Vor dem Krieg war Mariupol eine der wichtigsten Industriestädte des Donezbeckens; ein Drittel der Industrieproduktion des Kreises von Donezk entfiel auf die Hafenstadt; ihr Stadtbild prägen drei Kombinate, die dem Oligarchen Rinat Achmetow gehören. Sie produzieren Stahl und verarbeiten Metall auf nicht gerade besonders umweltfreundliche Weise. Das zweite große Standbein war der Maschinenbau, der vom Krieg noch mehr getroffen ist als die Stahlindustrie; warum – erläutert in Mariupol der Direktor des Instituts für Wirtschaft und Management Roman Tolpeschnikow so:

„Russland führt einen Wirtschaftskrieg gegen ukrainische Erzeuger, denn der Mark ist versperrt. Von 11.000 Arbeitern im Wagonwerk Asowmasch sind nur mehr 1000 tatsächlich beschäftigt; das heißt jeder 11. Somit ist die Arbeitslosigkeit ein großes Problem für die Stadt. Anderseits haben auch die großen metallverarbeitenden Betriebe wegen des Krieges große Probleme mit der Logistik. Der Hauptlieferant von Koks für die Stahlproduktion liegt in der FronTstadt Awdeewka, doch wegen des Krieges ist der Eisenbahntransport sehr kompliziert. Somit ist die Zulieferung von Rohstoffen ein sehr großes Problem.“

Wie in so vielen ukrainischen Städten ist auch in Mariupol die Demographie ein großes Problem. Mehr als jeder Vierte der 470.000 Einwohner ist ein Pensionist, nur jeder siebente Bewohner ist jünger als 18 Jahre. Nach Angaben des Sozialamtes beherbergt die Stadt derzeit 65.000 Binnenvertriebene aus anderen Teilen des Donezbeckens und natürlich aus dem umkämpften Nachbardorf Schirokino. Nur 400 dieser Flüchtlinge leben in Lagern, und zwar auch deshalb, weil es zu wenige Unterkünfte gibt, die die Stadt zur Verfügung stellen kann. Viele Vertriebene sind auf Hilfe angewiesen, die lokale und internationale Organisationen leisten.
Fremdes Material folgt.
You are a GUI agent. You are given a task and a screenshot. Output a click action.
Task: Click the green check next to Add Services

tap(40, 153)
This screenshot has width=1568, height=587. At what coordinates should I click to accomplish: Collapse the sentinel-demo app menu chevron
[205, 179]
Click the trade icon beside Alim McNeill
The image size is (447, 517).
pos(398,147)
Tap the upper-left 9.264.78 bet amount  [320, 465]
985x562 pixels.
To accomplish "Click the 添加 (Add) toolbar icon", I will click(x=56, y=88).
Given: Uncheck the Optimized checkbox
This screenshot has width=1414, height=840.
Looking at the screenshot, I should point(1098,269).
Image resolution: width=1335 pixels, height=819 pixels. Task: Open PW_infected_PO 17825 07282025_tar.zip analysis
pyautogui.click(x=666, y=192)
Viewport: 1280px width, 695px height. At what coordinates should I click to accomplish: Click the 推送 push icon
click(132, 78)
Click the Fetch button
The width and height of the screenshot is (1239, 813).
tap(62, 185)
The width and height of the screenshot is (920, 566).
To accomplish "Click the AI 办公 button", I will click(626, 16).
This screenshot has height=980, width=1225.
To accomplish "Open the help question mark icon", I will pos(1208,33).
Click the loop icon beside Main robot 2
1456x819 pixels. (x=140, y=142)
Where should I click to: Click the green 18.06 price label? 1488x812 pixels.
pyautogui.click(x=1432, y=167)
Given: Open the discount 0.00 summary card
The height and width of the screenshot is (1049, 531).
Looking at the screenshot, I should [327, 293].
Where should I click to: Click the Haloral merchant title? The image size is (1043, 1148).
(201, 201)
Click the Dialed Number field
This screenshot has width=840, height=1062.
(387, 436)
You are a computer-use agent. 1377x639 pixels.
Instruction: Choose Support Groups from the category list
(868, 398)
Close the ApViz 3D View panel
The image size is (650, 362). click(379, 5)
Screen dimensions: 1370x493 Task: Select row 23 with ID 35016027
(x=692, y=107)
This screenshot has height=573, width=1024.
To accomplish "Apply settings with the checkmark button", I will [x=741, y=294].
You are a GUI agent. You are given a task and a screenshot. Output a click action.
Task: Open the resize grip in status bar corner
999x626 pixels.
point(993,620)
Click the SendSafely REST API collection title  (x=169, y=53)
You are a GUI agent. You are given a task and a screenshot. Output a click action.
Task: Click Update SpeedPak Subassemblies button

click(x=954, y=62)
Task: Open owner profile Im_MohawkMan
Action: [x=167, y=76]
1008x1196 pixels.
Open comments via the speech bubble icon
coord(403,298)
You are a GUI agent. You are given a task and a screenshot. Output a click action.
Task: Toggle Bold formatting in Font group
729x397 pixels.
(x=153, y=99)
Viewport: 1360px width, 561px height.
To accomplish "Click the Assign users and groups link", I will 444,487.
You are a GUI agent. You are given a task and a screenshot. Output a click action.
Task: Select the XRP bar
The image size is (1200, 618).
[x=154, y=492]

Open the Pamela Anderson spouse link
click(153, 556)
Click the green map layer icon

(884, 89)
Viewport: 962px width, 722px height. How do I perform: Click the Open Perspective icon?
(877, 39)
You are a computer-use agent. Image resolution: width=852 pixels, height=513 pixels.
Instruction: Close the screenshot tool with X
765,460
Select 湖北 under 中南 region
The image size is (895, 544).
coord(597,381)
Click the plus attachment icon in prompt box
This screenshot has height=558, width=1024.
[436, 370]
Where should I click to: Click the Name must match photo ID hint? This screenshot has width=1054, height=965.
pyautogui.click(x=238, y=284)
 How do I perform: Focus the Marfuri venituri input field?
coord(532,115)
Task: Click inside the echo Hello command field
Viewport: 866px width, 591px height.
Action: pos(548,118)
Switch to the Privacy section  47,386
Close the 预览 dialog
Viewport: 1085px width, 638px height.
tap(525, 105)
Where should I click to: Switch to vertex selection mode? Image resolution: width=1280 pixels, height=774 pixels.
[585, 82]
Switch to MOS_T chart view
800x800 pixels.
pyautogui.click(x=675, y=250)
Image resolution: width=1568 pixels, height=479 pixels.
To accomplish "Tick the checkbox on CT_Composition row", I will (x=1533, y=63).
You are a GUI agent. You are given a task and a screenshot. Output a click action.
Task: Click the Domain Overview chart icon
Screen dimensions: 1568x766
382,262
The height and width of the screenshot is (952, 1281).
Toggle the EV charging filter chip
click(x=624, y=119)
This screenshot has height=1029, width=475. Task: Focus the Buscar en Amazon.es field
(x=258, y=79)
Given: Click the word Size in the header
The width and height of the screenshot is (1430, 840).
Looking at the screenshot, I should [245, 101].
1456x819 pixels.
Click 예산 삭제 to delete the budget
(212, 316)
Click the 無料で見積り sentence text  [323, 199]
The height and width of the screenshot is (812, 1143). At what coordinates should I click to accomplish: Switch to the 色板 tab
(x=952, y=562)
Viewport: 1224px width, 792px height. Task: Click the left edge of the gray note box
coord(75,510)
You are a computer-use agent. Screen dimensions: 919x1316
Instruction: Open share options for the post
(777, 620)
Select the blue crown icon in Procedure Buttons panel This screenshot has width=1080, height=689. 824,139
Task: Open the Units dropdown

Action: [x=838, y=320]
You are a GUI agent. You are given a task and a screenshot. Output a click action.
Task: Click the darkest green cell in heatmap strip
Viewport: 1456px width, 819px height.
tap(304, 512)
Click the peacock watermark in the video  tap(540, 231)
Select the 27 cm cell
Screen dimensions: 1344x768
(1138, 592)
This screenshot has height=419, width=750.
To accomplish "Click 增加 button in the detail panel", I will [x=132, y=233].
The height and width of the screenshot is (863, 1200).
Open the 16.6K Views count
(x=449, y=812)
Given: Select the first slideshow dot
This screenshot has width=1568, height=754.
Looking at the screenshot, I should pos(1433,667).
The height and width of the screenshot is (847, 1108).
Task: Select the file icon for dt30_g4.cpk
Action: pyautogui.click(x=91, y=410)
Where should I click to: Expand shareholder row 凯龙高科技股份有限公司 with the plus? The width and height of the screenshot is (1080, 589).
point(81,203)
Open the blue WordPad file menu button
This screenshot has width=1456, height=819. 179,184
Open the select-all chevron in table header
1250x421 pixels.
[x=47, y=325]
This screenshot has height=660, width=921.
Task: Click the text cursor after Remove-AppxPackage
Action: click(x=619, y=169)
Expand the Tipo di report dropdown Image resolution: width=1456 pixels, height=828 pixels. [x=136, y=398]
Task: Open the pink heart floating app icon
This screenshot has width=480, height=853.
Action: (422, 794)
Die Verteilung organisieren die Sozialämter der vier Bezirke; eines leitet Valentina Olijnik, die die Bedürfnisse der Flüchtlinge so beschreibt:

„Natürlich stehen Lebensmittel an erster Stelle; doch aus Schirokino sind die Menschen nur mit dem geflohen, was sie am Leibe trugen. Daher muss man diese Menschen einkleiden und dann zunächst irgendwo unterbringen, bis sie eine Wohnung gefunden haben oder bei Verwandten untergekommen sind.“

Olijjniks Sozialzentrum liegt im Osten der Stadt; Beim Artilleriebeschuss dieses Bezirks starben Ende Jänner mindestens 15 Personen, mehr als 70 wurden verletzt. Dazu zählt der 26-jährige Wasilij, der durch ein Schrapnell am Fuß schwer verletzt wurde:

„Der schlimmste Moment war, als ich nach der Explosion wieder zu mir kam. Das Bild, das ich dann sah, war für mich wirklich sehr schrecklich. Das zu sehen, wünsche ich niemandem. Da habe ich schon mit meinem Leben abgeschossen. Doch die Rettung kam zur rechten Zeit; wäre sie 15 Minuten später eingetroffen, würde ich das Interview hier wahrscheinlich nicht geben.“

Bei der Verarbeitung des schrecklichen Erlebnisses helfen ihm im Krankenhaus Psychologen, die der Hilfsfonds des Oligarchen Rinat Achmetow zur Verfügung stellt. Wasilij macht am Krankenbett noch immer einen traumatisierten Eindruck. Dabei hatte er noch Glück, denn seine Mutter verlor durch den Beschuss beide Beine. Wasilij wird noch zwei Monate im Krankenhaus bleiben müssen und vielleicht in fünf Monaten wieder im Kombinat Asowstahl arbeiten können. Auch das zeigt, wie hoch – abgesehen vom menschlichen Leid, die sozialen Folgekosten des Krieges für Mariupol und die Ukraine sind und sein werden.